▶ DOCUMENT EXTRACT
--*--

Local support needed to bolster education’s message in Washington, D.C.
Published: April 1, 2006
CSBA’s Federal Issues Council delivered a strong message on education issues to the White House, U.S. Department of Education and Capitol Hill last month, making the case for fixing the No Child Left Behind Act and safeguarding funding for programs that are crucial to local education efforts throughout California and the nation.
Education allies in the National Conference of State Legislatures, National League of Cities and National Head Start Association were especially supportive, and the contacts made with them during the March 5-8 trip to Washington, D.C., will help build the coalitions needed to successfully influence national policy and budgeting. The timing of the FIC delegation’s trip also reinforced the messages delivered to policy-makers at the National School Boards Association’s annual Federal Relations Network Conference in February.
“Our meetings went well, and it is always very important for our voices to be heard,” said CSBA President Luan B. Rivera, who led the 18-member FIC delegation to Washington.
Whether the topic was funding for vocational education and rural schools, support for Head Start, the fundamental changes required in NCLB or other education issues, “most of the people with whom we met admitted that they had heard these concerns from other groups,” Rivera reported. Congress is not inclined to support President Bush’s recommendations to cut federal education programs like the Carl D. Perkins Vocational and Technical Education Act and the Secure Rural Schools and Community Self-Determination program. In fact, shortly after the FIC trip the U.S. Senate voted to restore $7 billion to education budgets for fiscal 2007.

--*--

▶ INFORMATION PROVIDED
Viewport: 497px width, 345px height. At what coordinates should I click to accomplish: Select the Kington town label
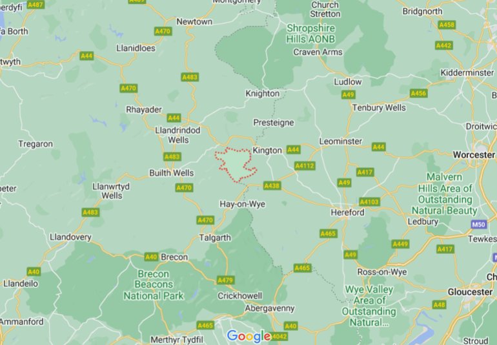(x=267, y=151)
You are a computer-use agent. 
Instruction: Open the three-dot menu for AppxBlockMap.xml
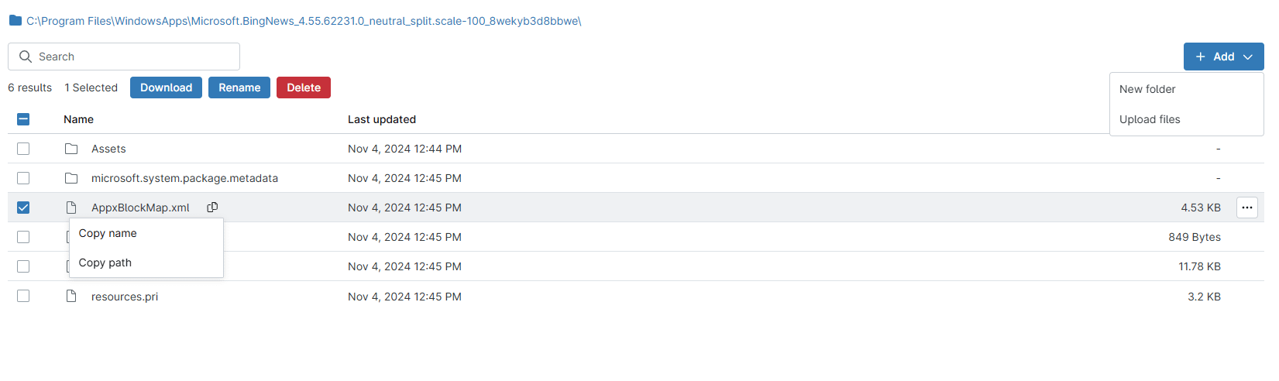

--*--

▶ EXERCISES TO COMPLETE
1. Name every organization that the article about the CSBA Federal Issues Council's Washington trip identifies as education allies.
2. Write the next part of the article about the CSBA Federal Issues Council's Washington trip, starting after its final paragraph.

▶ ANSWERS TO THE EXERCISE
1.
National Conference of State Legislatures
National League of Cities
National Head Start Association

2.
“Their attitude was a little bit different this year,” Rick Pratt, CSBA Assistant Executive Director for Governmental Relations, noted of Bush administration officials. “We expressed our concerns regarding reauthorization of NCLB, and they seemed to be a little bit more open to listening than in previous years. There’s been such a bipartisan outpouring of opposition to NCLB throughout the country.”
Ruben Barrales, Deputy Assistant to the President and Director of the Office of Intergovernmental Affairs, was especially receptive to CSBA’s message, acknowledging that NCLB’s overarching national reach has imposed hardships on local districts. He pointed to greater flexibility since Margaret Spellings became Secretary of Education in January 2005.
Rivera said CSBA’s rapport with Barrales benefited from the White House official’s roots in California, where he was a businessman and San Mateo County supervisor before becoming the Bush administration’s liaison to state and local elected officials.
Local connections also helped in the FIC delegation’s meeting with Heath Weems, Senior Legislative Assistant to U.S. Rep. Howard “Buck” McKeon, R-Santa Clarita, who recently ascended to the chairmanship of the powerful House Committee on Education and the Workforce. McKeon’s committee will play a central role as NCLB comes before Congress for reauthorization next year.
Dr. Kerry Clegg, Immediate Past President of CSBA and a McKeon constituent, joined Ben Liao, CSBA Director-at-Large Asian/Pacific Islander, in highlighting a particularly egregious problem with NCLB in the Cupertino Union School District, where Liao is a trustee. Cupertino consistently posts some of the highest scores on California’s Academic Performance Index but was sanctioned under NCLB last year solely because too many special education students opted out of the state test.
In all their meetings with officials, FIC delegates sought to dispel three “myths” about NCLB:
- That good intentions make for good policy objectives;
- That a single number – NCLB’s “adequate yearly progress” – can accurately measure student and school performance; and
- That any measure should trigger automatic interventions from a predetermined list instead of guiding corrective actions more appropriate to individual circumstances.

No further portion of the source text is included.